What you are asked to do: Rewrite each line of the data below, substituting "Tap" for "Click" and leaving everything else unchanged. Leave out the pictures.

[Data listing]
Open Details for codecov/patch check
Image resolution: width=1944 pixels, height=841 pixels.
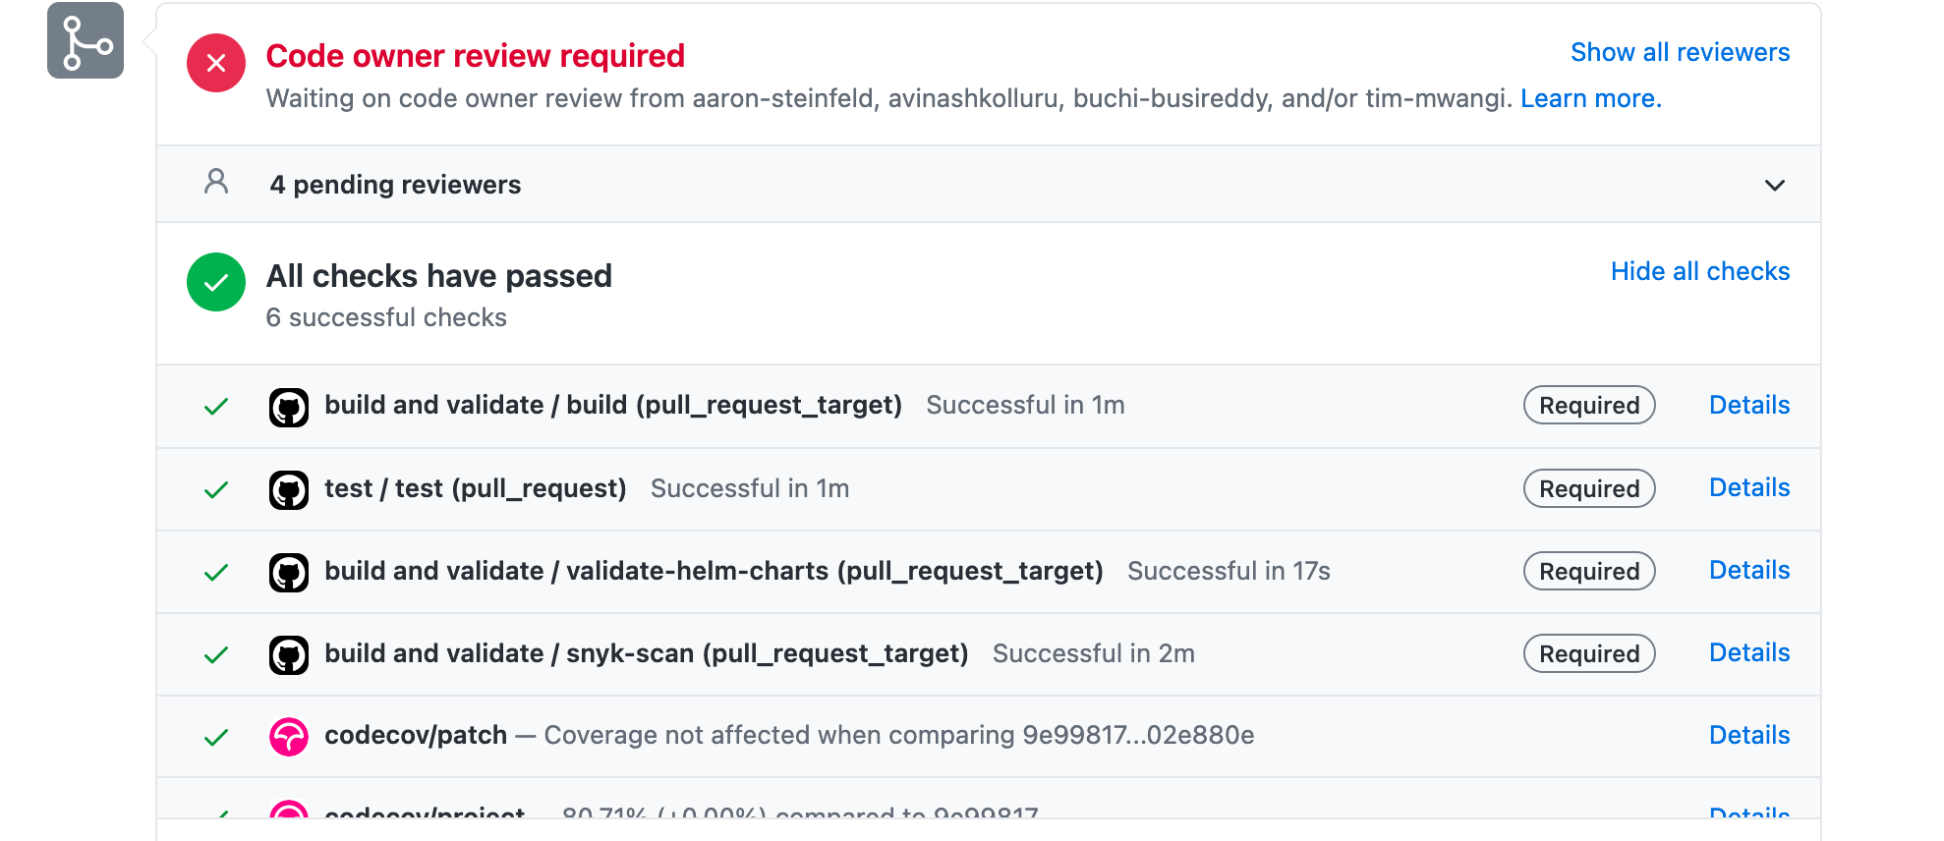(1749, 735)
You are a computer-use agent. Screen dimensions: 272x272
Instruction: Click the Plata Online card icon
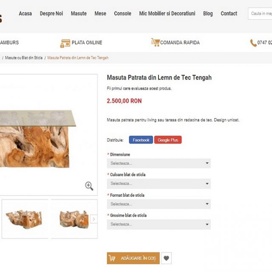(x=65, y=43)
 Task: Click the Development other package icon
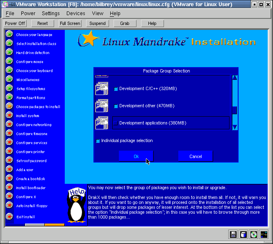101,106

Output:
Open Details for codecov/patch check
Image resolution: width=1944 pixels, height=841 pixels.
(1749, 735)
You are a computer-use agent. Screen dimensions: 272x272
Instruction: Tap the Plata Online card icon
(x=65, y=43)
 Task: Tap the Development other package icon
101,106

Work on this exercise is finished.